Installation with PyPI using

pip install syntheval

User guide

In this section we breifly outline how to run the main test, for further details see the notebook. The library is made to be run with two datasets that look similar, i.e. same number of columns, same variable types and same column and variable names. The data should be supplied as a pandas dataframe. In Python the library is acessed and run in the following way;

from syntheval import SynthEval

evaluator = Syntheval(df_real, hold_out = df_test, cat_cols = class_cat_col)
evaluator.full_eval(df_fake, class_lab_col)

Where the user supply df_real, df_test, df_fake as pandas dataframes, as well as the class_cat_col list of column names for the categorical variables and class_lab_col string for designating one column with discrete values as target for usability predictions and coloration.

Results are saved to a csv file, multiple runs of the same SynthEval instance with different synthetic data files will save new rows allowing for various uses such as snapshots, checkpoints and benchmarking.

Command line interface

SynthEval can also be run from the commandline with the following syntax:

> SynthEval [OPTIONS] [EVALUATE]

Options:
  -r, --real-data-file PATH   Path to csv file with real data.
  -s, --synt-data-file PATH   Path to csv file with synthetic data.
  -h, --test-data-file PATH   Path to csv file with real data that wasn't used
                              for training.
  -l, --category-labels PATH  Path to txt file with comma separated labels.
  -c, --class-label TEXT      Label to use for prediction usability and
                              coloring on plots.
  --help                      Show this message and exit.

Included metrics overview

The SynthEval library comes equipped with a broard selection of metrics to evaluate various aspects of synthetic tabular data.

Quality evaluation

Quality metrics are used for checking if the statistical properties of the real data carries over into the synthetic version. This is mainly done by checking pairwise properties, such as correlation and distributional similarity.

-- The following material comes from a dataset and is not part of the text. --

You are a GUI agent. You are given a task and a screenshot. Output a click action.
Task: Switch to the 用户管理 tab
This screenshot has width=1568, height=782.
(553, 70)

In the code we implemented:

  • Correlation matrix difference (for the nummericals only)
  • Pairwise mutual information matrix difference (for all datatypes)
  • Kolmogorov–Smirnov test (avg. distance, avg. p-value and number and fraction of significant tests)

Resemblance evaluation

Resemblance metrics are for assessing if the synthetic data can be distinguished from the real data. While the preliminary tests already are visualizing the data, additional tools are used in checking synthetic data resemblance. We include:

  • Confidence interval overlap (average and count of nonoverlaps)
  • Hellinger distance (average)
  • propensity mean squared error
  • Nearest neighbour adversarial accuracy

Usability evaluation

Useability is a core attribute of utility, and entails how well the synthetic data can act as a replacement for real data and provide a similar analysis. In this tool we test useability by training four different sklearn classifiers on real and synthetic data with 5-fold cross-validation (testing both models on the real validation fold).

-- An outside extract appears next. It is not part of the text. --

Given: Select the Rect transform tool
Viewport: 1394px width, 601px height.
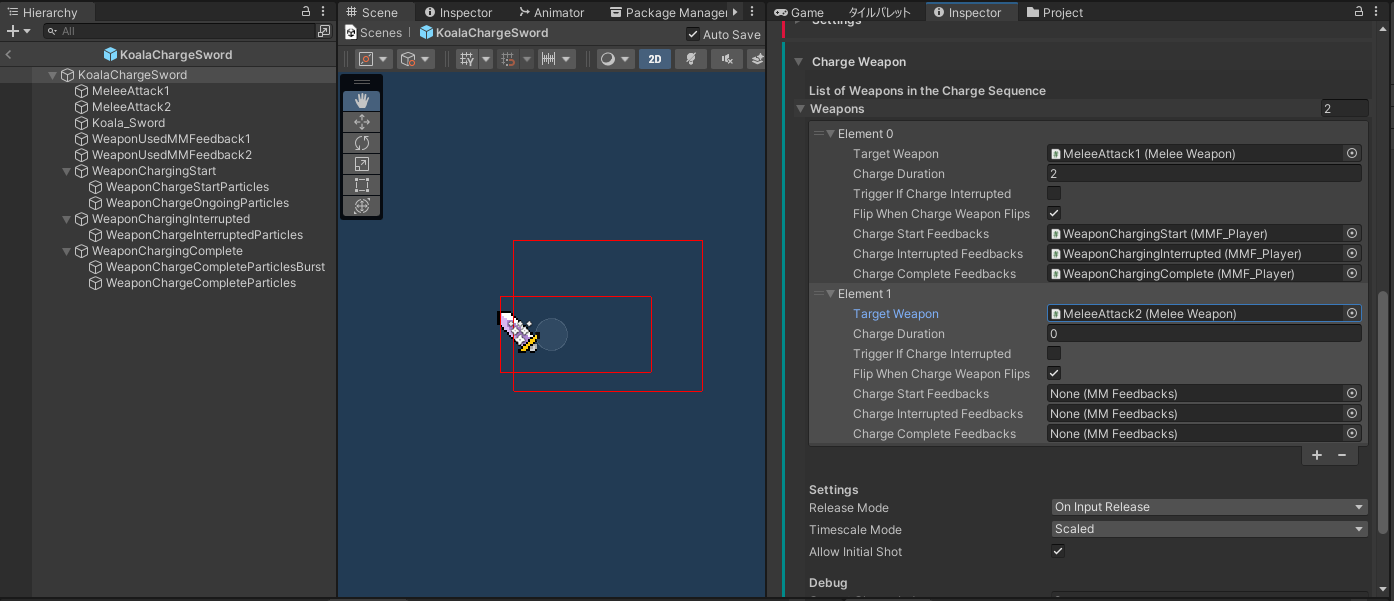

  • DecisionTreeClassifier
  • AdaBoostClassifier
  • RandomForestClassifier
  • LogisticRegression

The average accuracy is reported together with the accuracy difference from models trained on real and synthetic data. If a test set is provided, the classifiers are also trained once on the entire training set, and again the accuracy and accuracy differences are reported, but now on the test data.

By default the results are given in terms of accuracy (micro F1 scores). To change, use {‘micro’, ‘macro’, ‘weighted’} for the SynthEval.F1_type attribute.

Utility score

finally, a summary utility score is calculated based on the tests described above. Specifically we calculate the utility score in the following way $$\mathrm{UTIL} = \frac{1}{10} [ (1-\tanh{\mathrm{corr. diff.}})+(1-\tanh{\mathrm{MI diff.}})+ (1-\mathrm{KS dist.}) + (1-\mathrm{KS sig.frac.}) + \mathrm{CIO}+ (1-\mathrm{H dist.}) + \left(1-\frac{\mathrm{pMSE}}{0.25}\right) +(1-\mathrm{NNAA})+ (1-\mathrm{train F1 diff.})+(1-\mathrm{test F1 diff.})]$$

Privacy evaluation

Privacy is a crucial aspect of evaluating synthetic data, we include only three highlevel metrics with more to be added in the future.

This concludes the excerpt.